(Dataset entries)

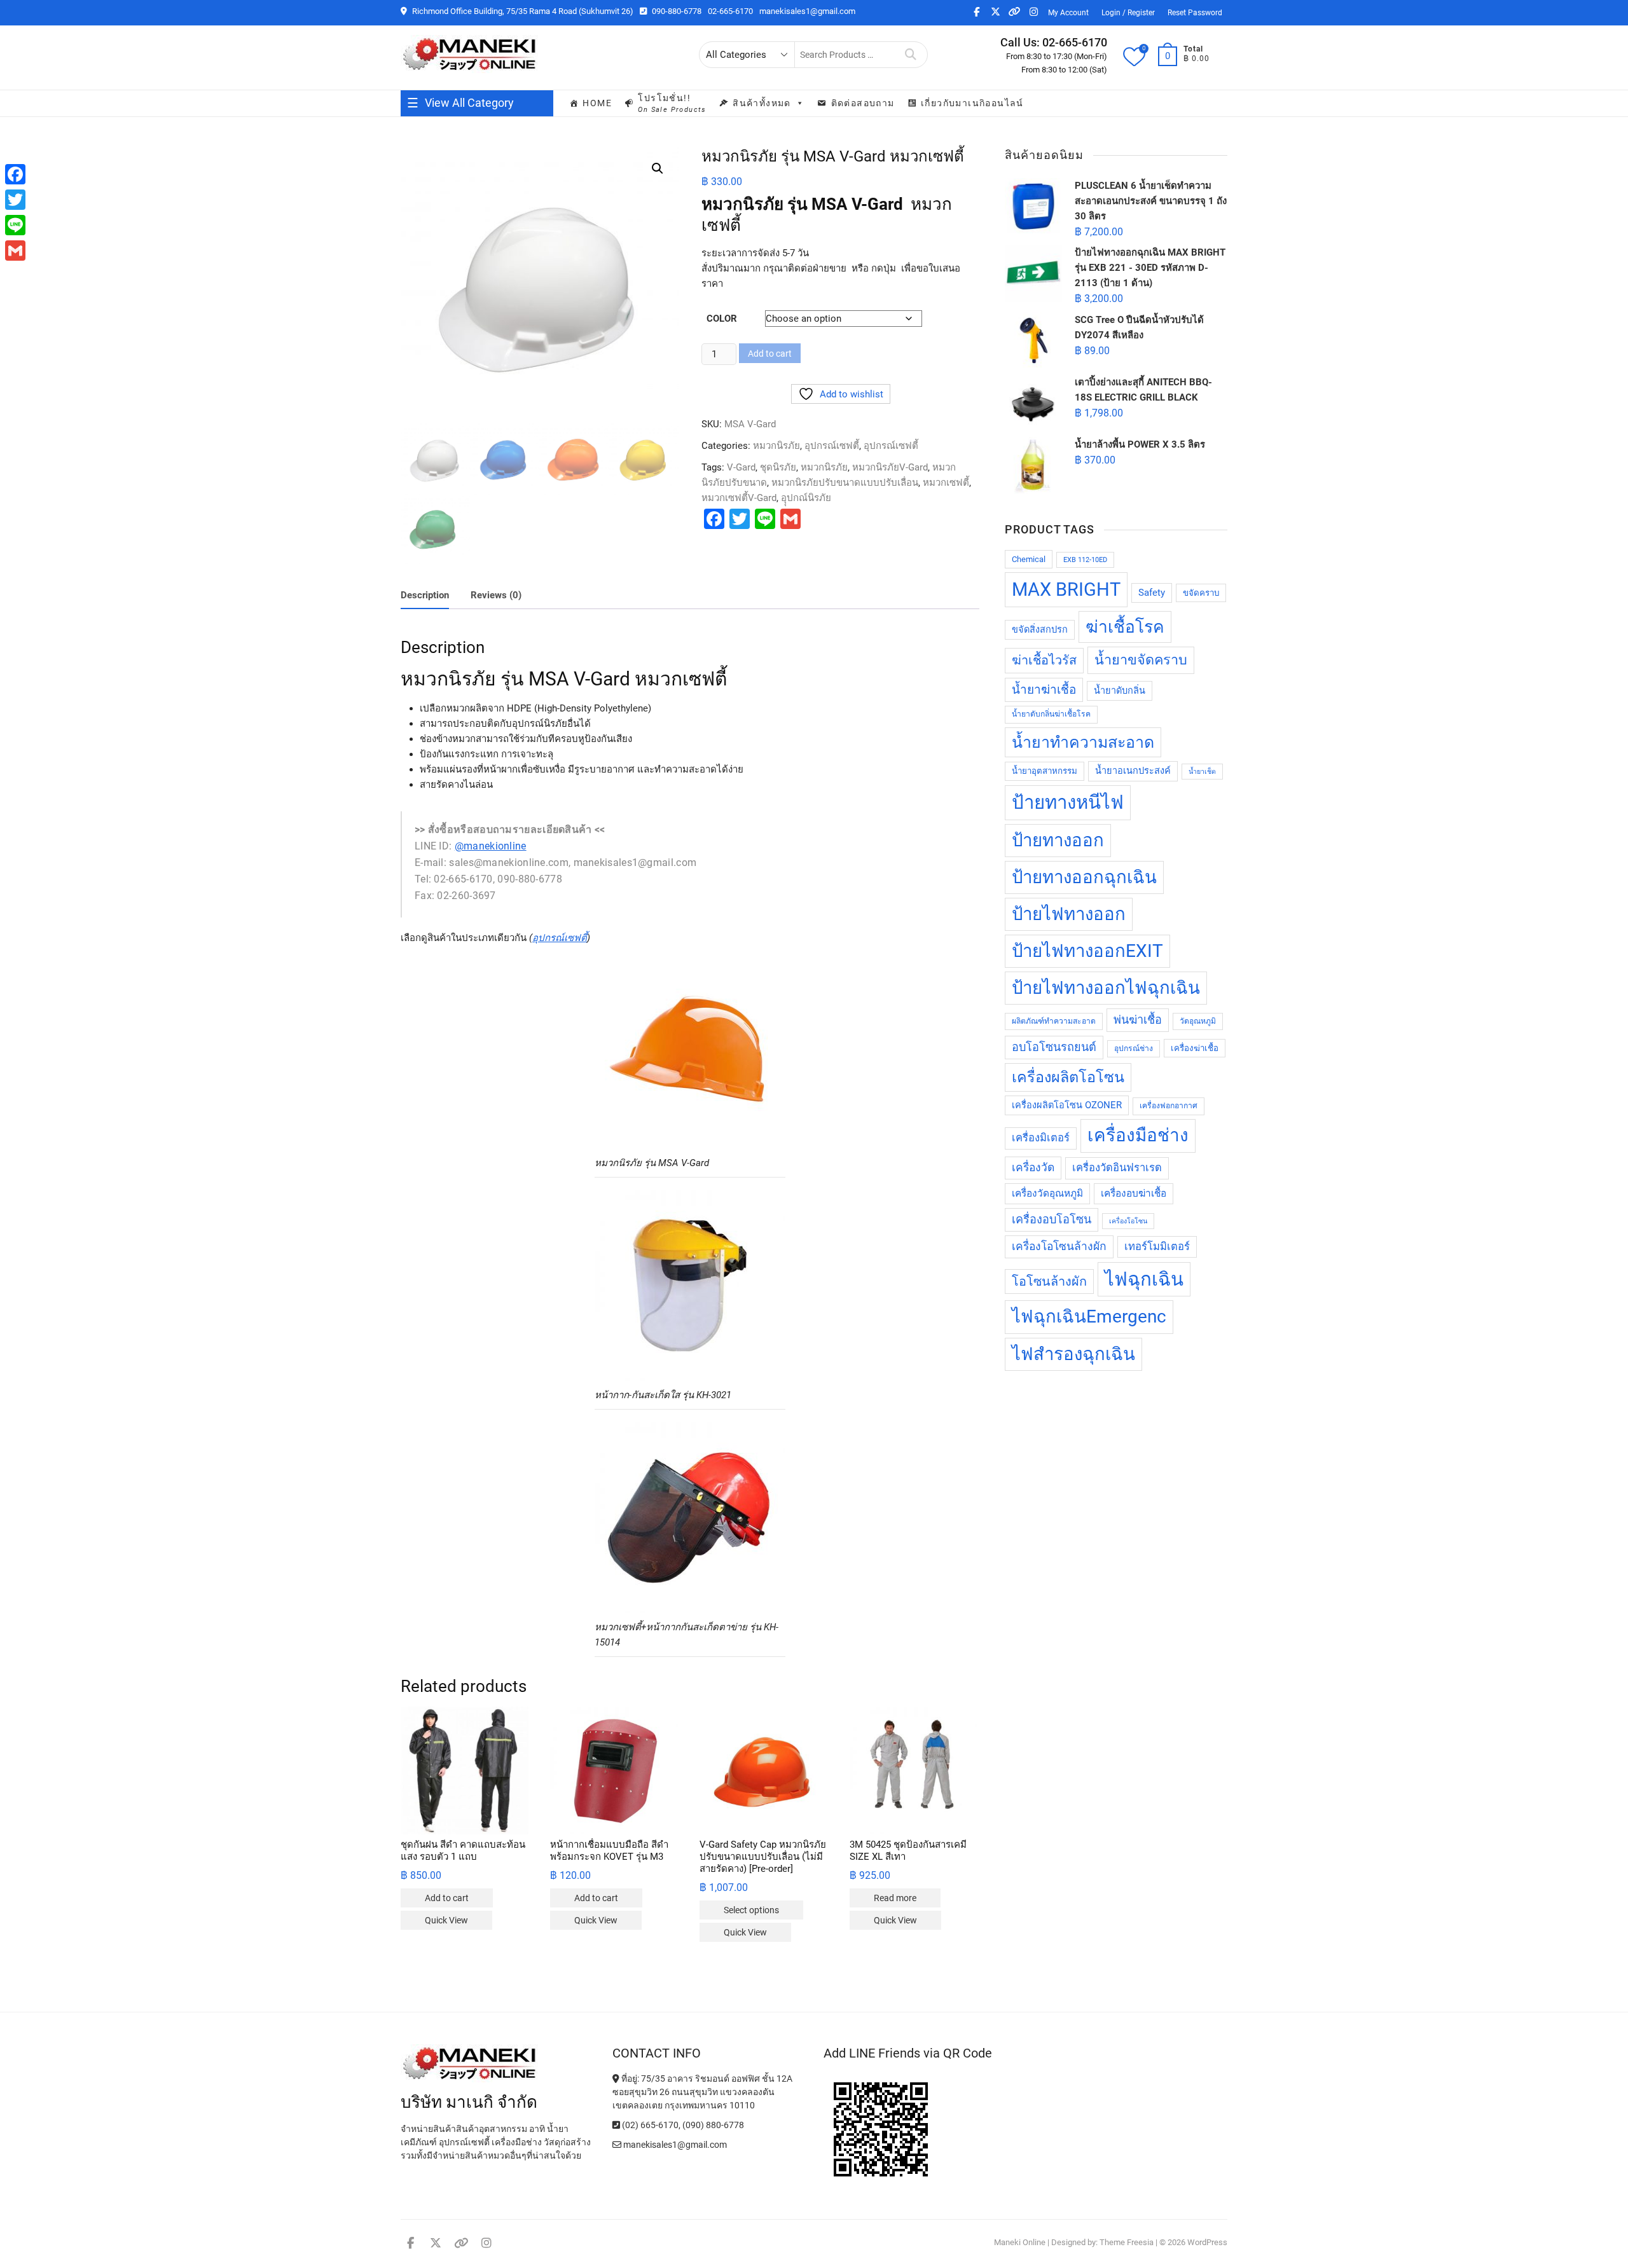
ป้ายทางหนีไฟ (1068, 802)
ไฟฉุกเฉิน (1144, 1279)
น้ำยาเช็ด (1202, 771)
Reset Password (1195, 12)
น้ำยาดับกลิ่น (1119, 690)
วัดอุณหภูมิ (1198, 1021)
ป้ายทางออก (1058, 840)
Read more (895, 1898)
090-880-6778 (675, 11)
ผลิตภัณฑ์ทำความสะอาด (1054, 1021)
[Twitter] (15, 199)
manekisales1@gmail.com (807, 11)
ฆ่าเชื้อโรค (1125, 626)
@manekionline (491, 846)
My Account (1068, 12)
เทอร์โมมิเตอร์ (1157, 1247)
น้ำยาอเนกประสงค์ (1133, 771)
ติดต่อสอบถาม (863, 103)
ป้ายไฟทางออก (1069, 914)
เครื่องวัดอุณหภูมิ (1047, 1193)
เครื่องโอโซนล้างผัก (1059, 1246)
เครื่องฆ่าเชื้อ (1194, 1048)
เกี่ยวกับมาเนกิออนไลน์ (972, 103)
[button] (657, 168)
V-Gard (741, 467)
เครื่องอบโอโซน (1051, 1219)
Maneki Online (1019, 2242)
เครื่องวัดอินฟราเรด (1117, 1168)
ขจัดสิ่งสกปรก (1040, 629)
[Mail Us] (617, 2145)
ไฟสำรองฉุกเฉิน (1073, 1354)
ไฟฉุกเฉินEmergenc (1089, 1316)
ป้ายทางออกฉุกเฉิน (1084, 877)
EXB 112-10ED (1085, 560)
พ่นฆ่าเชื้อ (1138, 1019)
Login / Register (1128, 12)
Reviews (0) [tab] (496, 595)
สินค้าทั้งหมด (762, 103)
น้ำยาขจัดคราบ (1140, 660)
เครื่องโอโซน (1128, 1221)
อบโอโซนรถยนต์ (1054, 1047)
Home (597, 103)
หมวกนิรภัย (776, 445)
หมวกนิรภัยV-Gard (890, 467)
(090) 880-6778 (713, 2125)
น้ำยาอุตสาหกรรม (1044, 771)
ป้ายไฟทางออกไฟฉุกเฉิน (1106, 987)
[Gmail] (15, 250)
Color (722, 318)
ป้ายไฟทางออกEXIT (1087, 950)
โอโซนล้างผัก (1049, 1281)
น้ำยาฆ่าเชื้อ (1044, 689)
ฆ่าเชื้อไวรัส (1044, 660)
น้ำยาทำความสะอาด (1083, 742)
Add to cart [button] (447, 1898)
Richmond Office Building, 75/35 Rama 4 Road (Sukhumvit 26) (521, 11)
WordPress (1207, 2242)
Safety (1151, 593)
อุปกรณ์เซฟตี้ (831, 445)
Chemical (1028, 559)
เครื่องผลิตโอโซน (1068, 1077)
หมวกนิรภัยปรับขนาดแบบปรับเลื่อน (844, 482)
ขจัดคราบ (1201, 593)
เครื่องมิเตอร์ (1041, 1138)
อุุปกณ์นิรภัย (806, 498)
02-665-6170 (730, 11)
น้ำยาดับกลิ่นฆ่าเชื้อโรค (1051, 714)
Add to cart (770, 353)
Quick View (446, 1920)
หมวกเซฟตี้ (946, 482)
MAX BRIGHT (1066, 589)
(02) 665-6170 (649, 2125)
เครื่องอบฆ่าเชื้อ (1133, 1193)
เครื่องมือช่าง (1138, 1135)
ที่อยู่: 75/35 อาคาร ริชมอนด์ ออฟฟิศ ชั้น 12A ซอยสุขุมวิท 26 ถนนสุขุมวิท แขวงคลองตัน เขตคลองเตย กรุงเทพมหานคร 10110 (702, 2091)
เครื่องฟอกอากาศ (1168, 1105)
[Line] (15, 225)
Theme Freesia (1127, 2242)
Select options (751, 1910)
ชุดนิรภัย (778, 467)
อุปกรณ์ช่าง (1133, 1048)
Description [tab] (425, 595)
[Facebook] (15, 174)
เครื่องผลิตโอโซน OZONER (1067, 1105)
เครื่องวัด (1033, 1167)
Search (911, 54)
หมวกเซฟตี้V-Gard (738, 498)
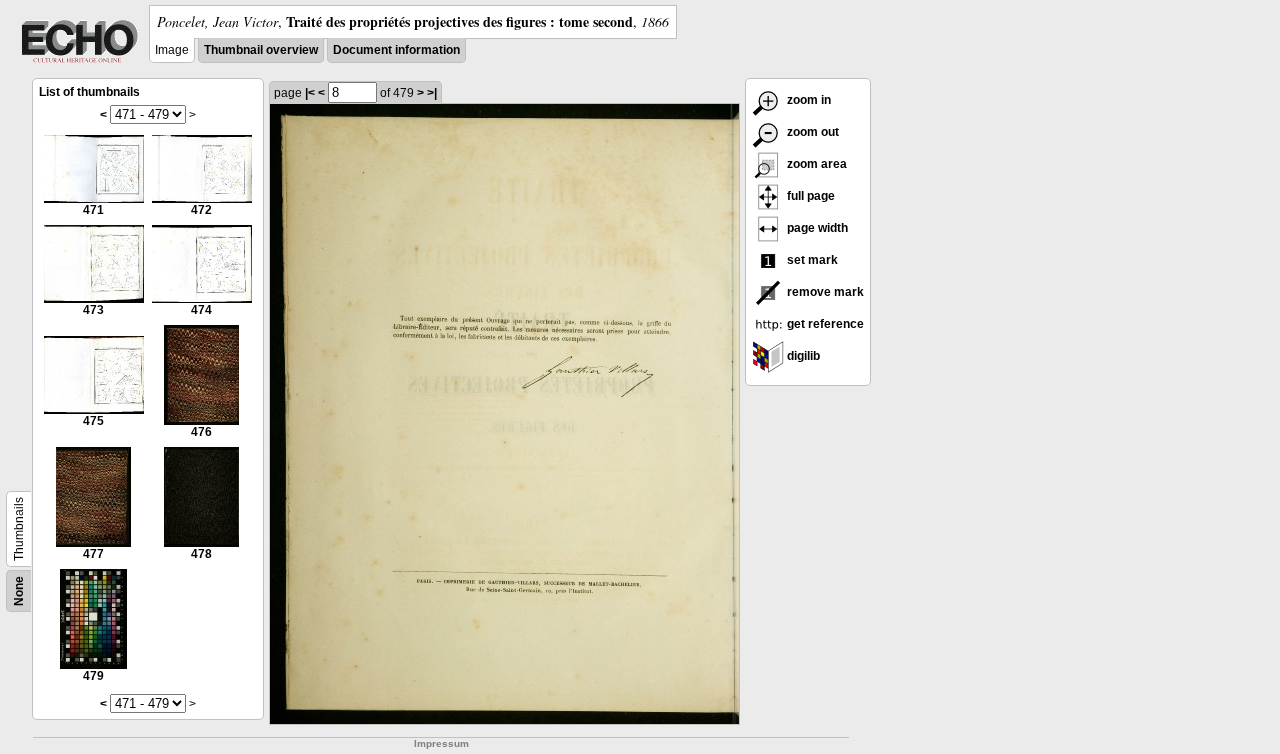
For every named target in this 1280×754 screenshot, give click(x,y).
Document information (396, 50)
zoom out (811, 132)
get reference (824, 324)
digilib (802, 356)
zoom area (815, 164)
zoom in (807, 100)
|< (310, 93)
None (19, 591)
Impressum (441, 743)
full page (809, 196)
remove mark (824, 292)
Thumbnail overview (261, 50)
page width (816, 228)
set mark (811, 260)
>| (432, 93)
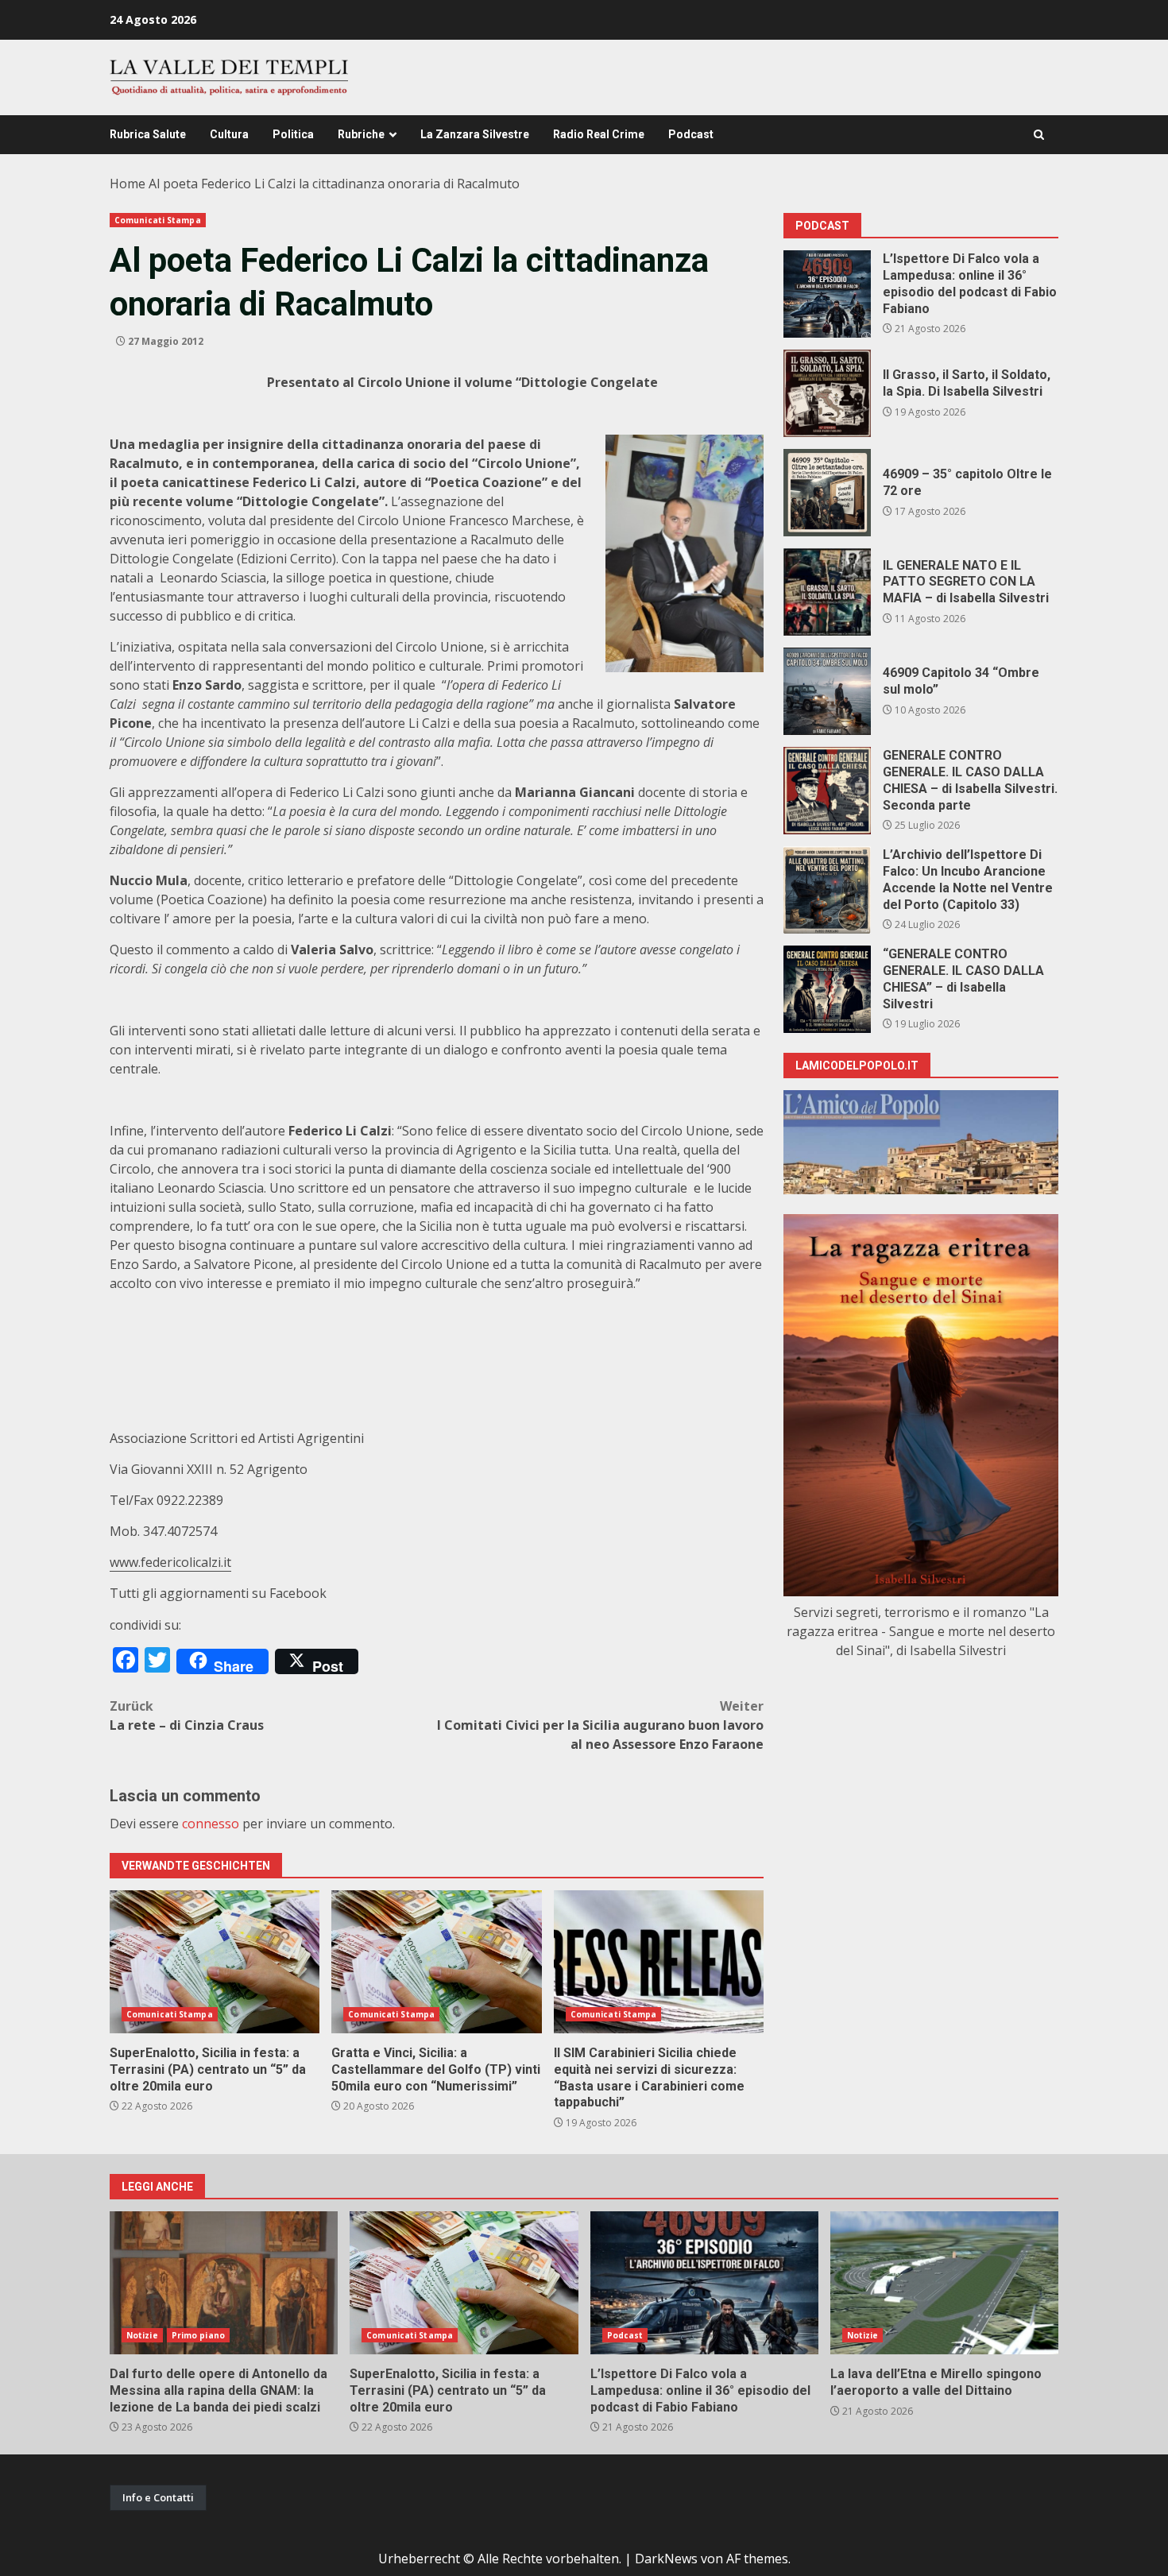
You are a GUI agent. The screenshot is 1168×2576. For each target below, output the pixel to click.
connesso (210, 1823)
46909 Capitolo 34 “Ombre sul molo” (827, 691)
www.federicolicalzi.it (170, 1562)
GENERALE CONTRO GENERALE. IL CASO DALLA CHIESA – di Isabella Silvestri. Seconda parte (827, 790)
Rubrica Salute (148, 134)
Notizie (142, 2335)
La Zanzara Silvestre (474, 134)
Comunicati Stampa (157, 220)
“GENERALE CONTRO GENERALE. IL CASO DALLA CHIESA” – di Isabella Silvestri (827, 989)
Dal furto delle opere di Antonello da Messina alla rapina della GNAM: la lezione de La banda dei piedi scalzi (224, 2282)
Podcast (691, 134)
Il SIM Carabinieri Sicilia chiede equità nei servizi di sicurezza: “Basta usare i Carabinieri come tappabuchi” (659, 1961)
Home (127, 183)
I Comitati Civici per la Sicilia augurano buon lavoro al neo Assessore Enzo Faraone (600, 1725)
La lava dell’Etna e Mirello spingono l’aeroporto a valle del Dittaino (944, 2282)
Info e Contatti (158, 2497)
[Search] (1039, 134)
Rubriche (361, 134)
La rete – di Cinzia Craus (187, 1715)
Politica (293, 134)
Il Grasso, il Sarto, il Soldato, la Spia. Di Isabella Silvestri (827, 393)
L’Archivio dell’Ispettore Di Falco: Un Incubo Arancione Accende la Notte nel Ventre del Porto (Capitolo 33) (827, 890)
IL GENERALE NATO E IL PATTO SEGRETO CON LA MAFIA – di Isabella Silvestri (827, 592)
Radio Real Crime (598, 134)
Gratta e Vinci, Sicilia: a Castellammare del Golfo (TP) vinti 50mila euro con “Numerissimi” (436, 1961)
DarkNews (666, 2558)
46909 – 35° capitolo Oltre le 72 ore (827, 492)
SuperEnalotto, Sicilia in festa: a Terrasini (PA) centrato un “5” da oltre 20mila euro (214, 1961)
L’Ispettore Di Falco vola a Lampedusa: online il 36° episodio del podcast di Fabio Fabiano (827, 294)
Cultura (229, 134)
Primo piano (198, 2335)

■ What is expected:
Every line above from the line with "Chemical (1028, 559)" to the line with "เครื่องอบฆ่าเชื้อ (1133, 1193)" is wanted, ends included; write them out exactly and add no other line.

■ Response to the task:
Chemical (1028, 559)
เครื่องผลิตโอโซน (1068, 1077)
หมวกนิรภัยปรับขนาดแบบปรับเลื่อน (844, 482)
ขจัดคราบ (1201, 593)
เครื่องมิเตอร์ (1041, 1138)
อุุปกณ์นิรภัย (806, 498)
02-665-6170 (730, 11)
น้ำยาดับกลิ่นฆ่าเชื้อโรค (1051, 714)
Add to cart (770, 353)
Quick View (446, 1920)
หมวกเซฟตี้ (946, 482)
MAX BRIGHT (1066, 589)
(02) 665-6170 (649, 2125)
เครื่องอบฆ่าเชื้อ (1133, 1193)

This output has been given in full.